▶ **PROBLEM**:
Would you retype every entry that follows without altering a word?

▶ **MATERIAL FOR THIS TASK**:
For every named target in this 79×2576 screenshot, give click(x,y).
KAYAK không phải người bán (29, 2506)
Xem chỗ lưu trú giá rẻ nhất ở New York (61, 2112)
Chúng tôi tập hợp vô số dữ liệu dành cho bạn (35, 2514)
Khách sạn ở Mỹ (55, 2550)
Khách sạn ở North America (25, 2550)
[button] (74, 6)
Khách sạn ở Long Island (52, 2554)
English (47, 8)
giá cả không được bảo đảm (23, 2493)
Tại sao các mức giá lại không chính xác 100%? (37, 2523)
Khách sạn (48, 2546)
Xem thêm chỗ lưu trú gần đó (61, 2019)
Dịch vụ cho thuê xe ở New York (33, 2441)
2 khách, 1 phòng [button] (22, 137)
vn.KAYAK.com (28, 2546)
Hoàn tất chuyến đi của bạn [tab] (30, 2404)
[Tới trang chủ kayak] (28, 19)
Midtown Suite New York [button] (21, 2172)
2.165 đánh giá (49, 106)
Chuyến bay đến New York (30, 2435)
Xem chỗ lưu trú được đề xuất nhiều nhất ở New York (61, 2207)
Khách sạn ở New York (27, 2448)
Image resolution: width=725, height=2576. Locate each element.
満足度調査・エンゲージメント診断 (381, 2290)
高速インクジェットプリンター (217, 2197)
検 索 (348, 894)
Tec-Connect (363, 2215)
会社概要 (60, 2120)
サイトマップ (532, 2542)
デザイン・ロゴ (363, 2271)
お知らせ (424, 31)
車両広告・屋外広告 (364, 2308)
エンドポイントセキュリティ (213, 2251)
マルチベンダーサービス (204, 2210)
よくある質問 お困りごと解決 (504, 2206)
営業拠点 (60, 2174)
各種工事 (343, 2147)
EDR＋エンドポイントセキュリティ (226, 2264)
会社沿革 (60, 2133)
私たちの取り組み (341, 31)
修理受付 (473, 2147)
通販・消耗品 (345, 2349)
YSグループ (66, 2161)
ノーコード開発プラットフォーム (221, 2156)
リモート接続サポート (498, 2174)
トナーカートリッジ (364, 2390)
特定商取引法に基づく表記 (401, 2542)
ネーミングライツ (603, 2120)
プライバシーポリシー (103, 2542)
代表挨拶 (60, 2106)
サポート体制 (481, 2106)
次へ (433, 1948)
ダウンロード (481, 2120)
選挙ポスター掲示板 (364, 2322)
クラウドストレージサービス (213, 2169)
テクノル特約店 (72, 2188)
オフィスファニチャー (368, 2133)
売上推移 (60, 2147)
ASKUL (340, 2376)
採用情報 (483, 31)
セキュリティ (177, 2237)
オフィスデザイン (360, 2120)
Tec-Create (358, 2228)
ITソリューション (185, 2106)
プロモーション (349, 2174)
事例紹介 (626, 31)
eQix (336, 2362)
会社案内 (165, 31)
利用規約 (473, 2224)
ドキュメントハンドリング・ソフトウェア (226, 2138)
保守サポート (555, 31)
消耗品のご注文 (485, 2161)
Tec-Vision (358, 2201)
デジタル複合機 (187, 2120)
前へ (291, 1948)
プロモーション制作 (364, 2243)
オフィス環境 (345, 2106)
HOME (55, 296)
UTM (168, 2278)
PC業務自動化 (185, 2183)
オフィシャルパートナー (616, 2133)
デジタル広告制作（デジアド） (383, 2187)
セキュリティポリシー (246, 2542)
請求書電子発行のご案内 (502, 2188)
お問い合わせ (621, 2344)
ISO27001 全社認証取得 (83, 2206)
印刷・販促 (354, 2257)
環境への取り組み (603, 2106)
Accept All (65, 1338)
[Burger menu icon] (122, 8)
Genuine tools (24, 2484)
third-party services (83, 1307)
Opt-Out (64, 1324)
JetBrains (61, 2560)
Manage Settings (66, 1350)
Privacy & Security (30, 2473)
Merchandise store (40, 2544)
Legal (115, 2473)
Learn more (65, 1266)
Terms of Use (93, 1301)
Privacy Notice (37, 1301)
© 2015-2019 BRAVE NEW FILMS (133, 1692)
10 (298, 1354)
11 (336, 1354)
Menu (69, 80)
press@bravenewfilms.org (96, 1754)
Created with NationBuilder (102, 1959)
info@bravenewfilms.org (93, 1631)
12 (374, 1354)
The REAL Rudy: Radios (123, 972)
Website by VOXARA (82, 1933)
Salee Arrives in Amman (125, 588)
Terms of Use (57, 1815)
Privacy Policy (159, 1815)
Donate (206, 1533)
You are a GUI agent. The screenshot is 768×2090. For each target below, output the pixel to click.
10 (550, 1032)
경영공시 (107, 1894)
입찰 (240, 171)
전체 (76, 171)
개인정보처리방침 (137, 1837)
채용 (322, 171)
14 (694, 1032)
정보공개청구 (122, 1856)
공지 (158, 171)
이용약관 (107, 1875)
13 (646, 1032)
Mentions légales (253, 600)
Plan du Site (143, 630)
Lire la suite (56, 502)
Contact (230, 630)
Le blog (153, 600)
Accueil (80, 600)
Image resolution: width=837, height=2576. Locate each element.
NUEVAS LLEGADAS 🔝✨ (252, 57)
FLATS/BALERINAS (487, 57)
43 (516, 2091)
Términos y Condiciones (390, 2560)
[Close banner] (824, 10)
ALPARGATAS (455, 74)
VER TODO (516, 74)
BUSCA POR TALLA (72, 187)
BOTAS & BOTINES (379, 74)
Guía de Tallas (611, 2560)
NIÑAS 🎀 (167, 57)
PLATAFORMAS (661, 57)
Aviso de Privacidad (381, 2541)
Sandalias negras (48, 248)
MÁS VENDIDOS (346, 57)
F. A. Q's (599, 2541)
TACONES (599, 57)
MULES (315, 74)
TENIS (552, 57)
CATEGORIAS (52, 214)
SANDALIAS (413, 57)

▶ **TASK RESPONSE**:
For every named target in this 79×2576 screenshot, give click(x,y).
KAYAK không phải người bán (29, 2506)
Xem chỗ lưu trú giá rẻ nhất ở New York (61, 2112)
Chúng tôi tập hợp vô số dữ liệu dành cho bạn (35, 2514)
Khách sạn ở Mỹ (55, 2550)
Khách sạn ở North America (25, 2550)
[button] (74, 6)
Khách sạn ở Long Island (52, 2554)
English (47, 8)
giá cả không được bảo đảm (23, 2493)
Tại sao các mức giá lại không chính xác 100%? (37, 2523)
Khách sạn (48, 2546)
Xem thêm chỗ lưu trú gần đó (61, 2019)
Dịch vụ cho thuê xe ở New York (33, 2441)
2 khách, 1 phòng [button] (22, 137)
vn.KAYAK.com (28, 2546)
Hoàn tất chuyến đi của bạn [tab] (30, 2404)
[Tới trang chủ kayak] (28, 19)
Midtown Suite New York [button] (21, 2172)
2.165 đánh giá (49, 106)
Chuyến bay đến New York (30, 2435)
Xem chỗ lưu trú được đề xuất nhiều nhất ở New York (61, 2207)
Khách sạn ở New York (27, 2448)
Image resolution: width=725, height=2576. Locate each element.
満足度調査・エンゲージメント診断 (381, 2290)
高速インクジェットプリンター (217, 2197)
検 索 (348, 894)
Tec-Connect (363, 2215)
会社概要 (60, 2120)
サイトマップ (532, 2542)
デザイン・ロゴ (363, 2271)
お知らせ (424, 31)
車両広告・屋外広告 (364, 2308)
エンドポイントセキュリティ (213, 2251)
マルチベンダーサービス (204, 2210)
よくある質問 お困りごと解決 (504, 2206)
営業拠点 (60, 2174)
各種工事 (343, 2147)
EDR＋エンドポイントセキュリティ (226, 2264)
会社沿革 (60, 2133)
私たちの取り組み (341, 31)
修理受付 (473, 2147)
通販・消耗品 (345, 2349)
YSグループ (66, 2161)
ノーコード開発プラットフォーム (221, 2156)
リモート接続サポート (498, 2174)
トナーカートリッジ (364, 2390)
特定商取引法に基づく表記 (401, 2542)
ネーミングライツ (603, 2120)
プライバシーポリシー (103, 2542)
代表挨拶 (60, 2106)
サポート体制 (481, 2106)
次へ (433, 1948)
ダウンロード (481, 2120)
選挙ポスター掲示板 (364, 2322)
クラウドストレージサービス (213, 2169)
テクノル特約店 (72, 2188)
オフィスファニチャー (368, 2133)
売上推移 (60, 2147)
ASKUL (340, 2376)
採用情報 (483, 31)
セキュリティ (177, 2237)
オフィスデザイン (360, 2120)
Tec-Create (358, 2228)
ITソリューション (185, 2106)
プロモーション (349, 2174)
事例紹介 (626, 31)
eQix (336, 2362)
会社案内 (165, 31)
利用規約 (473, 2224)
ドキュメントハンドリング・ソフトウェア (226, 2138)
保守サポート (555, 31)
消耗品のご注文 (485, 2161)
Tec-Vision (358, 2201)
デジタル複合機 (187, 2120)
前へ (291, 1948)
プロモーション制作 (364, 2243)
オフィス環境 (345, 2106)
HOME (55, 296)
UTM (168, 2278)
PC業務自動化 (185, 2183)
オフィシャルパートナー (616, 2133)
デジタル広告制作（デジアド） (383, 2187)
セキュリティポリシー (246, 2542)
請求書電子発行のご案内 (502, 2188)
お問い合わせ (621, 2344)
ISO27001 全社認証取得 (83, 2206)
印刷・販促 (354, 2257)
環境への取り組み (603, 2106)
Accept All (65, 1338)
[Burger menu icon] (122, 8)
Genuine tools (24, 2484)
third-party services (83, 1307)
Opt-Out (64, 1324)
JetBrains (61, 2560)
Manage Settings (66, 1350)
Privacy & Security (30, 2473)
Merchandise store (40, 2544)
Legal (115, 2473)
Learn more (65, 1266)
Terms of Use (93, 1301)
Privacy Notice (37, 1301)
© 2015-2019 BRAVE NEW FILMS (133, 1692)
10 (298, 1354)
11 (336, 1354)
Menu (69, 80)
press@bravenewfilms.org (96, 1754)
Created with NationBuilder (102, 1959)
info@bravenewfilms.org (93, 1631)
12 (374, 1354)
The REAL Rudy: Radios (123, 972)
Website by VOXARA (82, 1933)
Salee Arrives in Amman (125, 588)
Terms of Use (57, 1815)
Privacy Policy (159, 1815)
Donate (206, 1533)
You are a GUI agent. The screenshot is 768×2090. For each target below, output the pixel to click.
10 (550, 1032)
경영공시 (107, 1894)
입찰 (240, 171)
전체 (76, 171)
개인정보처리방침 (137, 1837)
채용 (322, 171)
14 (694, 1032)
정보공개청구 (122, 1856)
공지 (158, 171)
이용약관 (107, 1875)
13 (646, 1032)
Mentions légales (253, 600)
Plan du Site (143, 630)
Lire la suite (56, 502)
Contact (230, 630)
Le blog (153, 600)
Accueil (80, 600)
Image resolution: width=837, height=2576. Locate each element.
NUEVAS LLEGADAS 🔝✨ (252, 57)
FLATS/BALERINAS (487, 57)
43 (516, 2091)
Términos y Condiciones (390, 2560)
[Close banner] (824, 10)
ALPARGATAS (455, 74)
VER TODO (516, 74)
BUSCA POR TALLA (72, 187)
BOTAS & BOTINES (379, 74)
Guía de Tallas (611, 2560)
NIÑAS 🎀 (167, 57)
PLATAFORMAS (661, 57)
Aviso de Privacidad (381, 2541)
Sandalias negras (48, 248)
MÁS VENDIDOS (346, 57)
F. A. Q's (599, 2541)
TACONES (599, 57)
MULES (315, 74)
TENIS (552, 57)
CATEGORIAS (52, 214)
SANDALIAS (413, 57)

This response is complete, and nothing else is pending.